Passage shown:
------------------------------------------------------------
That is not even a little bit true.
Usus, fructus, and abusus have been recognized as pillars of private property since the antiquity. "Abusus" is the right to destroy or dispose of a property. Certainly that would include not using it.
But there are reasonable limits on those private property rights that are commonly accepted.

For instance, I don't have the right to set up a nightclub without permission from the city, and (if I'm not being an asshole) neighbours and other nearby residents/businesses that would be affected.

These limits come into existence because there was a problem that residents of the city felt needed action on. Leaving large numbers of properties empty is the extreme opposite end of everyone running nightclubs.

It's profoundly unfair that the entire population needs to put up with the problems associated with empty property and increased costs.
You have no right to force people to sell their assets at a low price. It's not unfair at all if they exercise their right to their private property in some way, like refusing to sell, that causes prices in the market to increase.
Vacant property has other costs to a municipality. Nobody is forcing them to sell, just taxing them more.
Nobody is forcing them to sell. They just have to pay an "I'm filthy rich and can afford an empty house in Vancouver" tax.

Private property is not some sovereign nation. It's still subject to law.

You missed my point. I was giving an example of a rightful exercise over one's own private property leading to market prices increasing. You don't own the market and the extent to which you have a right to influence it is limited to whatever influence your own offers, bids, purchases and sales have.

Maybe there's a justification for an empty home tax, but I don't see it in your argument.

The justification is that people are hoarding limited resources from others and not consuming them. They can still exercise whatever property rights they want. They just have to pay a fee for taking up space and not using it. If they want to participate in a real-estate pump and dump, that's fine, but the voters have decided to penalize such activity.

> You don't own the market and the extent to which you have a right to influence it is limited to whatever influence your own offers, bids, purchases and sales have.

...and to the extent that the government can influence it with taxes and tariffs, which is a perfectly acceptable form of market intervention.
------------------------------------------------------------
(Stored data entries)
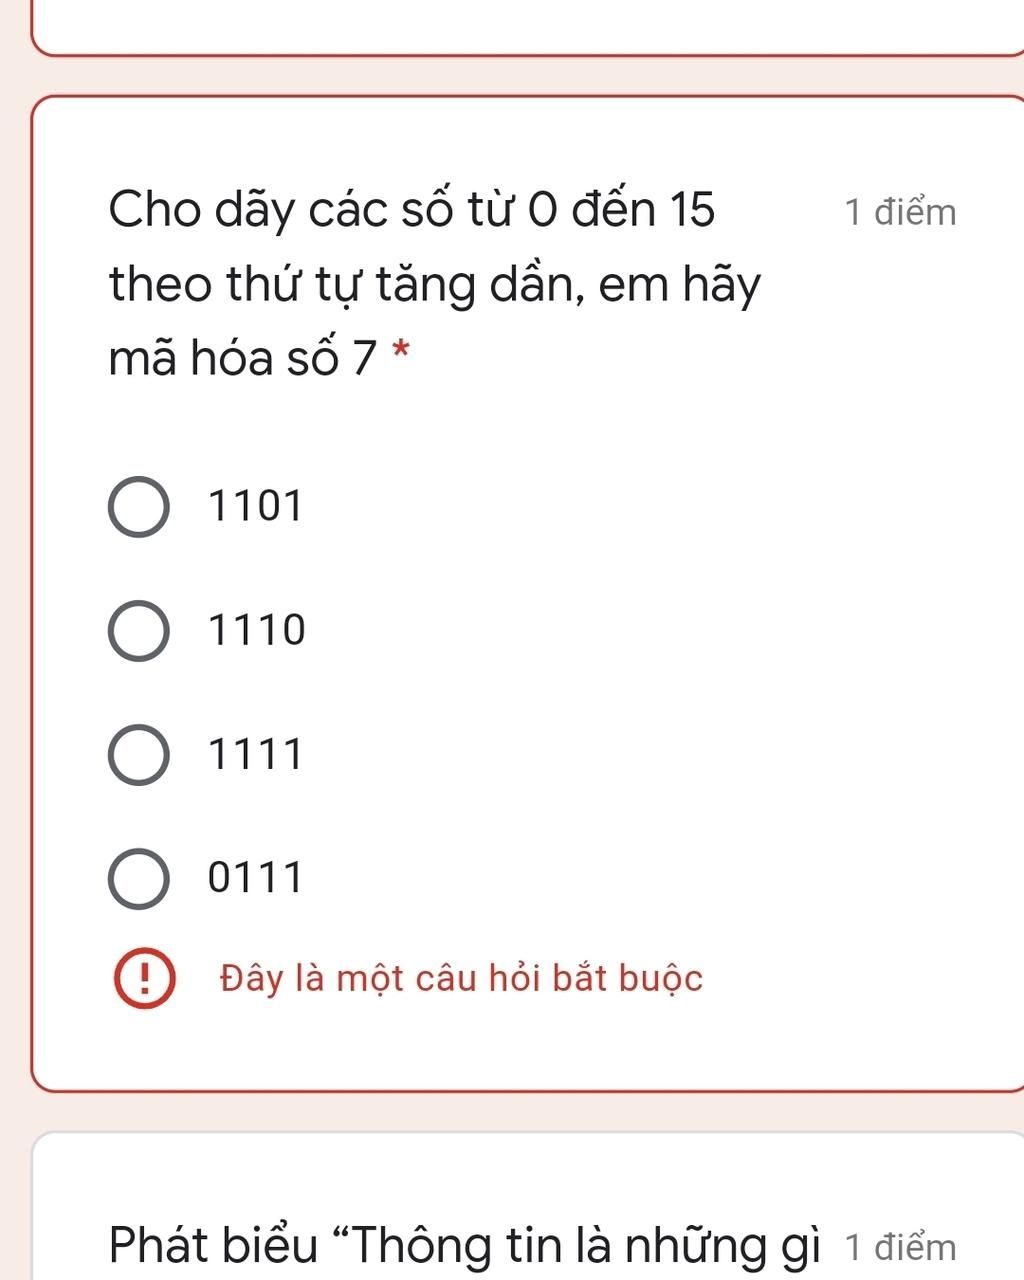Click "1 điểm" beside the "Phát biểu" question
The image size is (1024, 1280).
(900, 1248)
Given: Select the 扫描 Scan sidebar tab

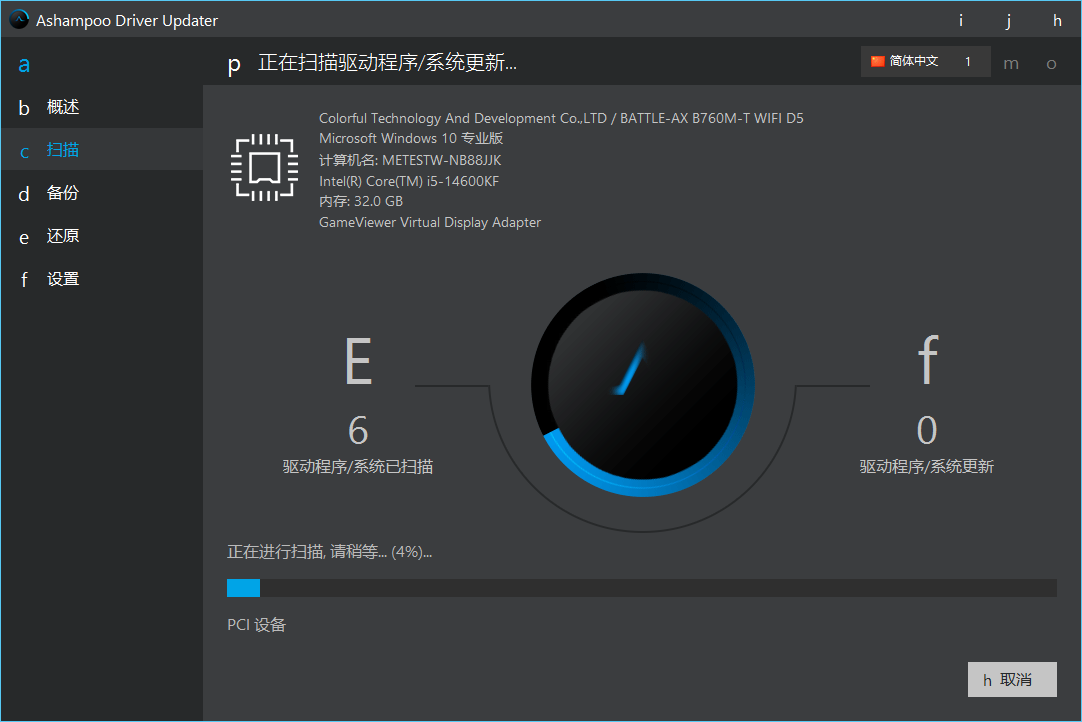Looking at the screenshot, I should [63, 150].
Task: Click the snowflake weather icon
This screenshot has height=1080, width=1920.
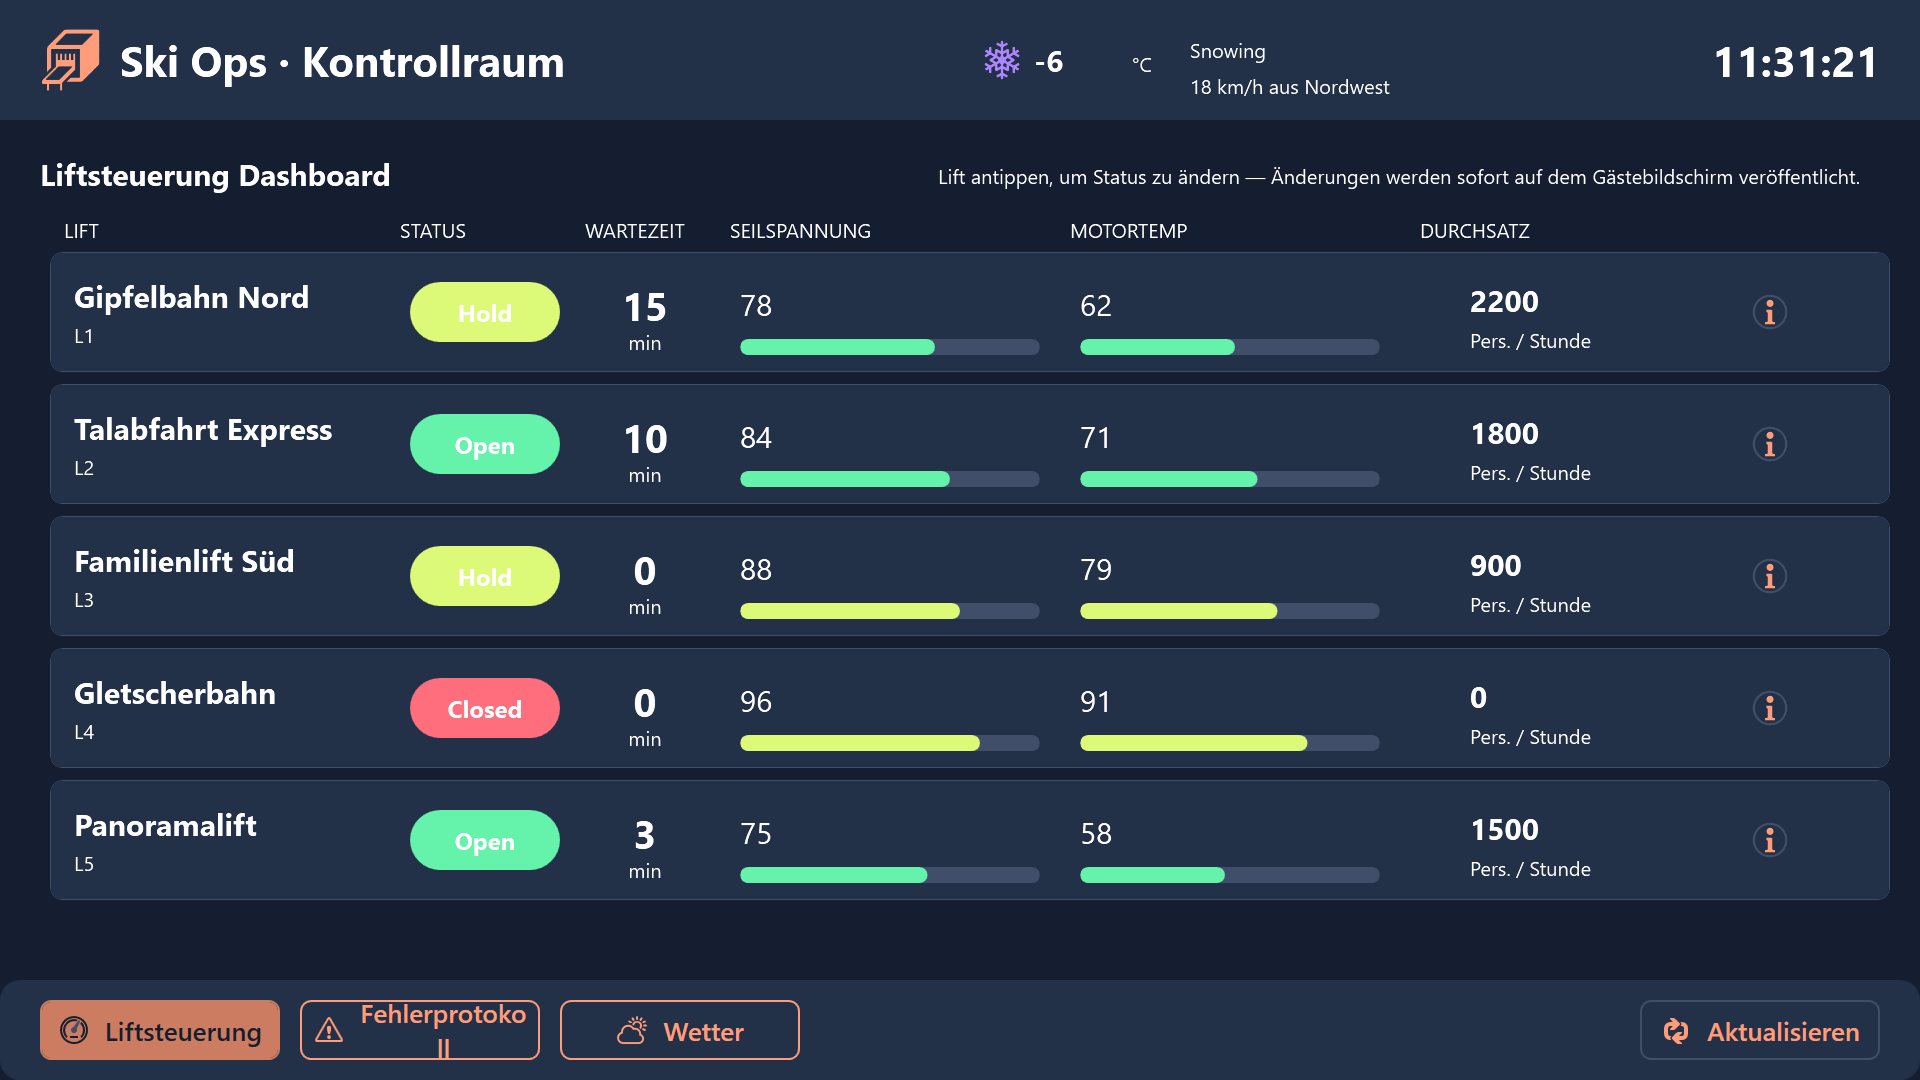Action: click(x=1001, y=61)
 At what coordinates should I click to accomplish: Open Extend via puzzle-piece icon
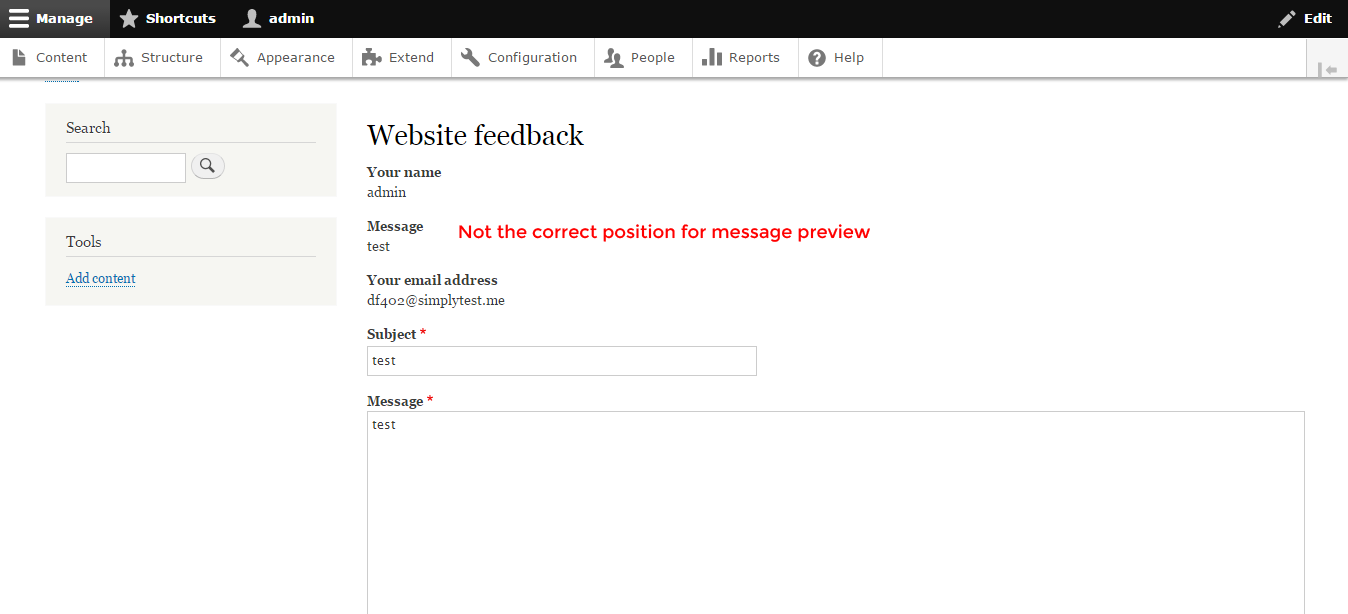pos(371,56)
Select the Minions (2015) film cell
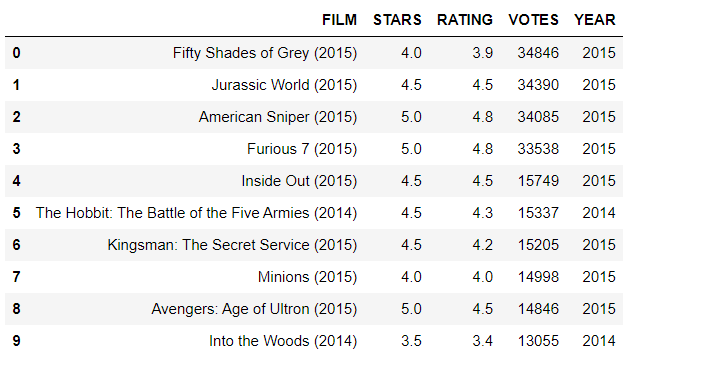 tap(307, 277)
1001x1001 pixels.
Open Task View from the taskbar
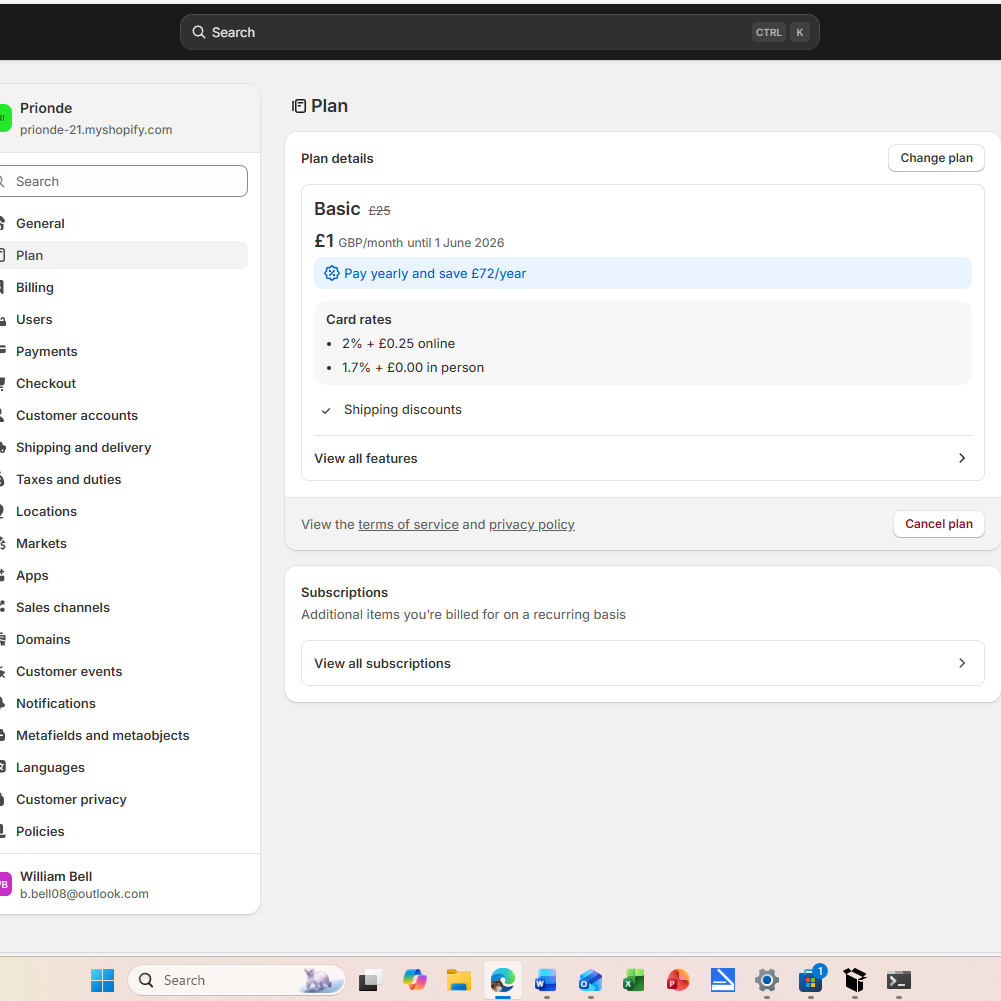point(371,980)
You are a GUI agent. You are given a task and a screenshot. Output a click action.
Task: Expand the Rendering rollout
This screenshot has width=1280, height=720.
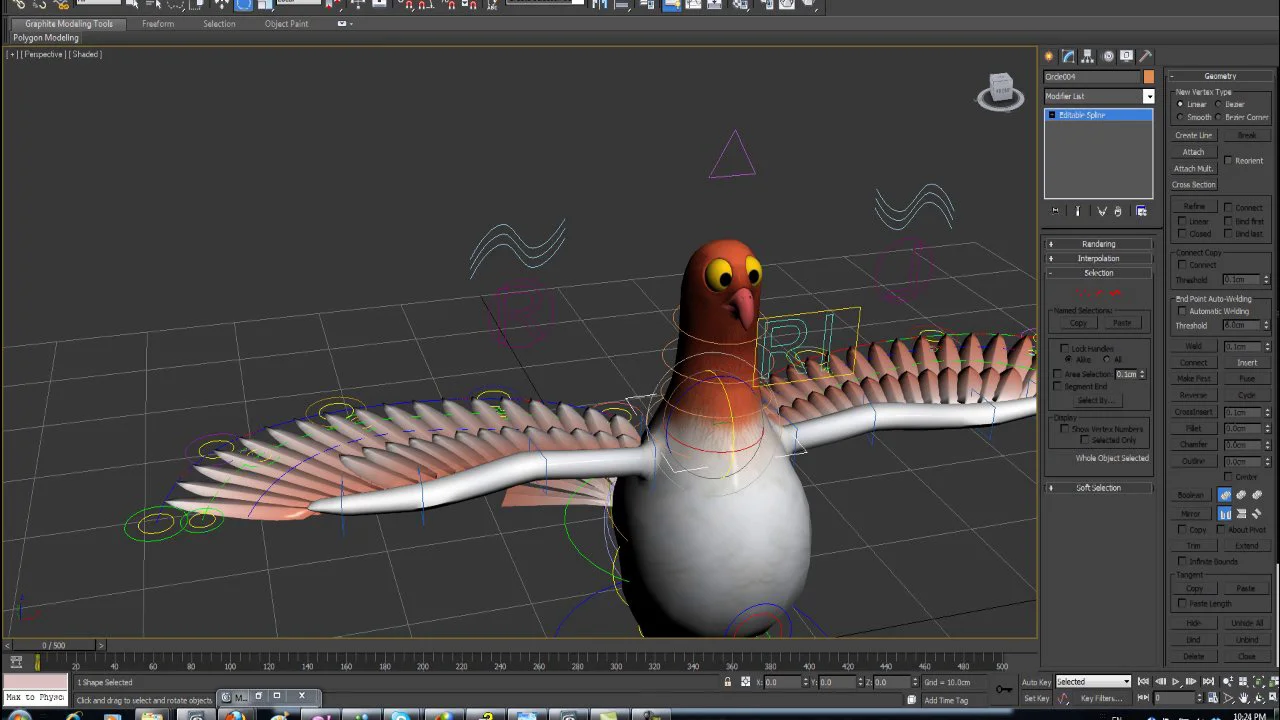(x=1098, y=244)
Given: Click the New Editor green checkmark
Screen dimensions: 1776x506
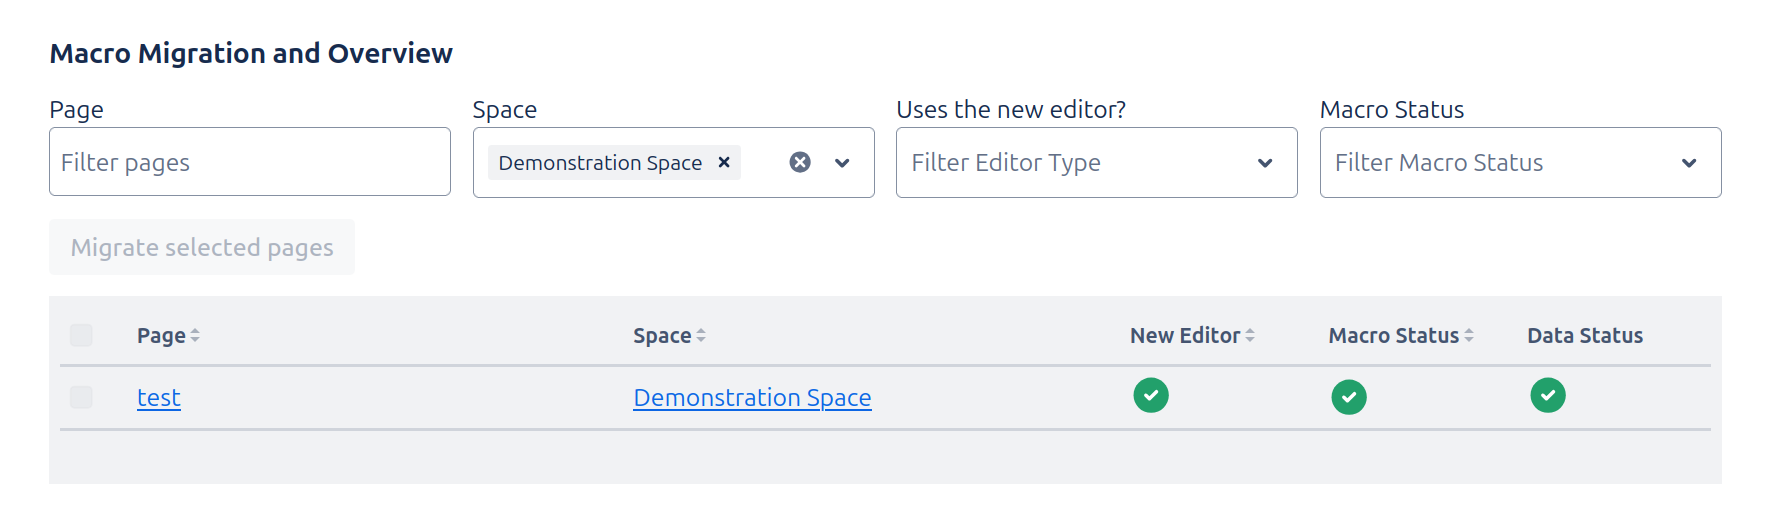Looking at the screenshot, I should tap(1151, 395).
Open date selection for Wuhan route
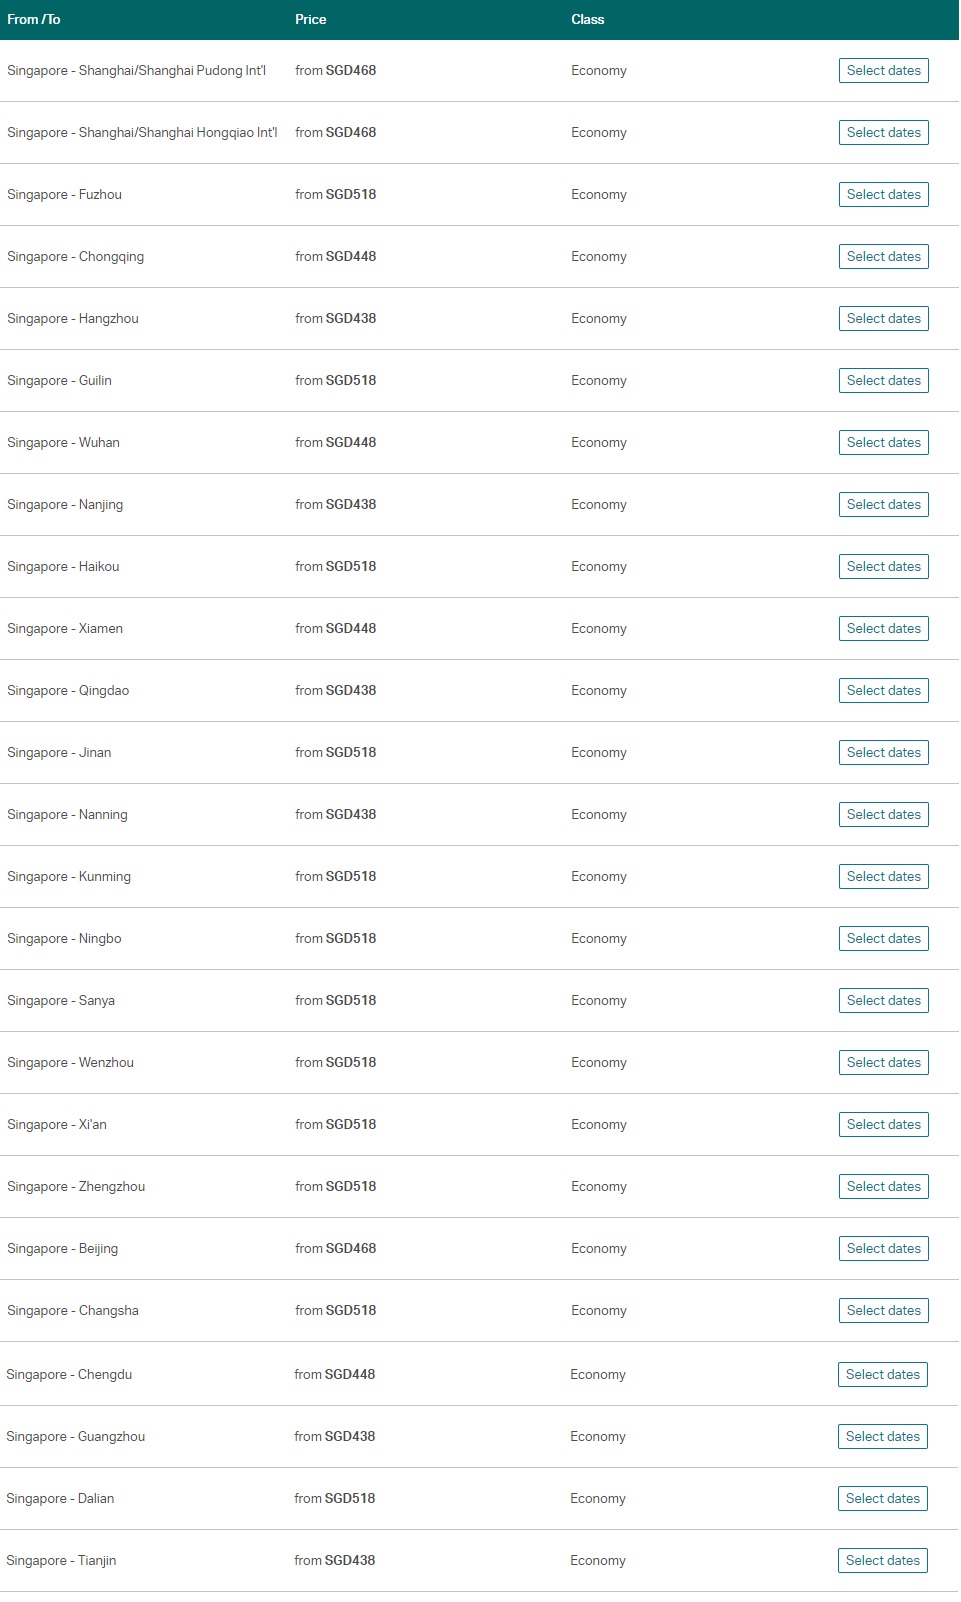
------------------------------------------------------------
Work instruction A:
In the discussion of the empty home tax, what is "abusus"?
Work instruction B:
Rewrite the part of the empty home tax discussion that opens with the words containing "These limits come" and closes with "taxing them more.", substituting "unjust" for "unfair".

Output A:
It is the right to destroy or dispose of a property.

Output B:
These limits come into existence because there was a problem that residents of the city felt needed action on. Leaving large numbers of properties empty is the extreme opposite end of everyone running nightclubs.

It's profoundly unjust that the entire population needs to put up with the problems associated with empty property and increased costs.
You have no right to force people to sell their assets at a low price. It's not unjust at all if they exercise their right to their private property in some way, like refusing to sell, that causes prices in the market to increase.
Vacant property has other costs to a municipality. Nobody is forcing them to sell, just taxing them more.